Publié le 22 avril 2013

Par Benoît Landré
11 min de lecture
Au côté de leurs clients concessionnaires et marchands, sur le terrain, les spécialistes de la garantie automobile se doivent également de traverser les frontières pour accompagner les projets de développements des constructeurs automobiles. Dès lors, une autre organisation et de nouveaux produits s’imposent. Explications.

Déjà si difficile à déterminer sur le seul marché hexagonal, la question du leadership sur le marché de la garantie mécanique se révèle encore plus complexe à identifier à l’échelle de l’Europe.
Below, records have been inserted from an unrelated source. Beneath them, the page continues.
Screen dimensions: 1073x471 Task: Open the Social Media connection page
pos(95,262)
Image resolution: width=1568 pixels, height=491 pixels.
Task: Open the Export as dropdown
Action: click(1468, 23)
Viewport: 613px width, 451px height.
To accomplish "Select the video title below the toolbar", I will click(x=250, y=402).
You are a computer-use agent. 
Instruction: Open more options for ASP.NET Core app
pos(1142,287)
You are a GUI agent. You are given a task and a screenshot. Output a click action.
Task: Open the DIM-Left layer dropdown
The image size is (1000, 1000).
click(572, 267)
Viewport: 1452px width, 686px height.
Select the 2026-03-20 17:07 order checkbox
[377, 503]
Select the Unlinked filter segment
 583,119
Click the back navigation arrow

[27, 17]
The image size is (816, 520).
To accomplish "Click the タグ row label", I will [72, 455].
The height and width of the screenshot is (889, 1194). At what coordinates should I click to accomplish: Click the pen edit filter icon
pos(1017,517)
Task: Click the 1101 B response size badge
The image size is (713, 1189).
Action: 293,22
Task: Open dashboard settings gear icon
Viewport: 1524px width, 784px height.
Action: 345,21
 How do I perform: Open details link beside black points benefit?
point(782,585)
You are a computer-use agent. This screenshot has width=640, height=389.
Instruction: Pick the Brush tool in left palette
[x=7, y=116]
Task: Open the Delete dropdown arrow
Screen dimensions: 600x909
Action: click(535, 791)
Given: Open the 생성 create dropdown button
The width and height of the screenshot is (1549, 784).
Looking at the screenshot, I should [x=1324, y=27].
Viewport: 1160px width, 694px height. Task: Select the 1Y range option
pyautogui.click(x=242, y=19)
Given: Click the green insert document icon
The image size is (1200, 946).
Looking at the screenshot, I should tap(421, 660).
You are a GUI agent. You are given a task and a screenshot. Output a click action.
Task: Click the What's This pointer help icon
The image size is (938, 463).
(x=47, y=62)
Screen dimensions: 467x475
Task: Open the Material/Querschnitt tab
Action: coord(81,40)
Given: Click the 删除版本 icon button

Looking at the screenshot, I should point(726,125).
Est-elle réellement pertinente, d’ailleurs ? Et sur quelle base la définir ? Rattachés à de grands groupes aux multiples activités, les principaux acteurs de la garantie ne nourrissent pas nécessairement les mêmes ambitions et affichent des stratégies différentes, selon leur organisation, les cibles qu’ils souhaitent toucher, la nature de leurs produits… Si certains acteurs tels que CarGarantie, Icare, Mapfre et The Warranty Group, peuvent revendiquer une position dominante sur leur marché historique ou domestique, aucun acteur à l’heure actuelle ne peut légitimement se prévaloir d’une position de leader à l’échelle européenne, faute de position homogène d’un marché à un autre. Acteur référent en Allemagne, CarGarantie jouit d’une position plus confidentielle en France. “Nous ne sommes pas encore en France un acteur représentatif en volume mais nous avons encore une belle marge de progression”, admet Laurent Geffard, directeur général de CarGarantie Ouest Europe. Relativement dominant en France, Icare affiche une présence plus discrète et moins homogène sur les autres marchés. En atteste un chiffre d’affaires de 80 millions d’euros dans l’Hexagone, contre 22 millions d’euros hors France. “Il existe effectivement des concurrents locaux forts mais pas de prestataire qui domine le marché européen à ce jour. La finalité n’est pas tant pour Opteven d’être premier ou deuxième mais d’apporter le meilleur service et de pouvoir proposer une prestation globale à un client présent dans plusieurs pays”, affirme Albert Etienne, directeur général d’Opteven, qui travaille sur la création prochaine d’un centre paneuropéen de gestion de la garantie, basé à Lyon, avec du personnel issu de chaque pays concerné, afin d’accompagner les ambitions du groupe sur le Vieux Continent.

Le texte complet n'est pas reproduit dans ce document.